For a pooling region R, max pooling computes:
y = max(x_i) for all x_i in R
Max pooling provides a form of translational invariance: if a feature such as an edge shifts slightly within the pooling window, the output remains the same as long as the maximum value does not change. This property helps CNNs recognize patterns regardless of their exact spatial position, although the invariance is local and breaks down for shifts larger than the pool size.
Average pooling computes the arithmetic mean of all values in the pooling window. For a pooling region R containing n elements:
y = (1/n) * sum(x_i) for all x_i in R
Average pooling produces smoother output feature maps compared with max pooling because it considers all values rather than only the peak activation. It was the original form of pooling used in LeCun's LeNet-5 (1998), where the subsampling layers computed the sum of four neighboring inputs, multiplied by a trainable coefficient, added a trainable bias, and passed the result through a sigmoid. Each S2 channel had only two trainable parameters (one weight and one bias), and the same scheme was used in S4.
In practice, max pooling tends to outperform average pooling in most classification tasks because it preserves the strongest signals and produces sparser, more discriminative features. However, average pooling can be preferable when smoother feature representations are desired, such as in certain generative models, when the input contains significant noise, or in transition layers that aggregate dense features. DenseNet (Huang et al., 2017) uses 2x2 average pooling in its transition layers between dense blocks for this reason.

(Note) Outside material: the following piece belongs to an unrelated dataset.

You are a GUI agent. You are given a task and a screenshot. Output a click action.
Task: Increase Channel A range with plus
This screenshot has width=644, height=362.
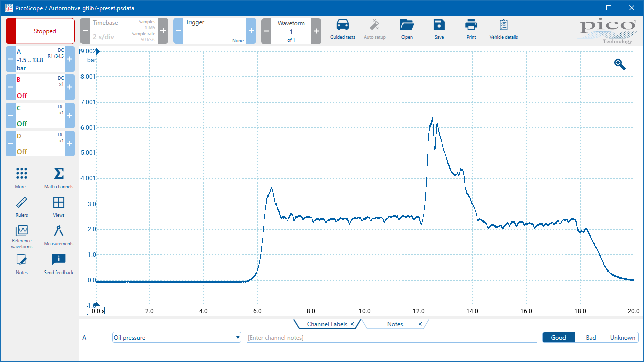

Global average pooling (GAP) computes the mean of each entire feature map channel, collapsing the spatial dimensions to a single value per channel. For an input of size H x W x C, GAP produces an output of size 1 x 1 x C.

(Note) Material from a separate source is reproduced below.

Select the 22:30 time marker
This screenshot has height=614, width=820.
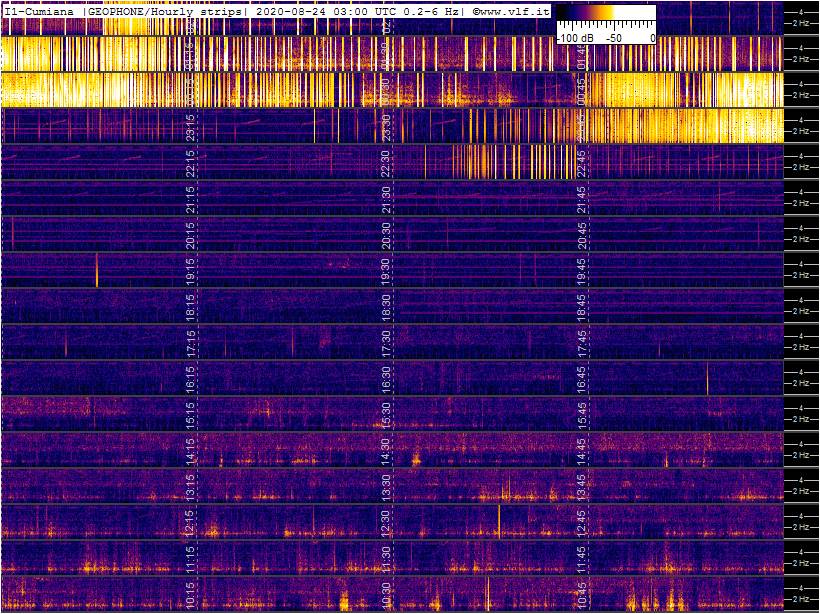[386, 162]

GAP was introduced by Lin, Chen and Yan (2014) in the "Network in Network" paper as a replacement for the fully connected layers that traditionally appeared at the end of CNN classifiers. In their approach, the final convolutional layer produces one feature map per class and GAP averages each map into a single scalar that is fed directly into a softmax. This eliminates the large fully connected layers that dominated the parameter count in architectures like AlexNet and VGGNet. The original NIN paper notes that GAP enforces correspondence between feature maps and classes, which makes the final layer easier to interpret and acts as a structural regularizer because there are no parameters in the GAP itself.

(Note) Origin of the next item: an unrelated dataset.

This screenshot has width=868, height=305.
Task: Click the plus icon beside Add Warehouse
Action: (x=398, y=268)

The advantages of GAP over fully connected layers include:
GAP became a standard component in modern architectures. GoogLeNet (Szegedy et al., 2015), ResNet (He et al., 2016), DenseNet (Huang et al., 2017), and EfficientNet (Tan and Le, 2019) all use GAP before the final classification layer. GAP is also a key ingredient in class activation maps (Zhou et al., 2016), where the spatial average is reversed to localize discriminative regions per class.
Global max pooling takes the maximum value from each entire feature map channel, producing a 1 x 1 x C output from an H x W x C input. It is less common than GAP in classification networks but is used in certain architectures and tasks where preserving the single strongest activation per channel is more informative than the average response. Multiple-instance learning models, weakly supervised localization heads, and some text classifiers (Kim, 2014) use global max pooling because it picks out the most active feature regardless of how many positions support it.
Stochastic pooling, proposed by Zeiler and Fergus (2013), replaces the deterministic selection of max or average pooling with a probabilistic sampling procedure. Within each pooling region the activation values are first normalized to form a probability distribution, and a single value is then sampled according to this multinomial distribution. During training the random sampling acts as a regularizer in a similar spirit to dropout, preventing the network from relying too heavily on any single activation. During inference the method uses a probability-weighted average, which is equivalent to average pooling in expectation.
Stochastic pooling achieved state-of-the-art results on several benchmarks at the time of its introduction and demonstrated that pooling operations could serve as regularization mechanisms. It is hyperparameter-free and can be combined with other regularization techniques like dropout and data augmentation.
Fractional max pooling, introduced by Graham (2014), generalizes the integer downsampling factor used by standard pooling to non-integer values. Conventional alpha x alpha max pooling reduces hidden layer size by an integer factor (typically 2), which can cause spatial information to drop too rapidly through a deep network. Graham proposed allowing alpha to take non-integer values such as 1.41 or sqrt(2), which permits more fine-grained reduction across more layers.
Because non-integer pooling regions cannot tile a grid exactly, the construction is stochastic: for each layer the pooling regions are sampled from one of several valid pseudo-random tilings, which introduces additional regularization during training. Graham reported state-of-the-art results on CIFAR-100 without dropout and competitive performance on CIFAR-10, MNIST and assorted other benchmarks.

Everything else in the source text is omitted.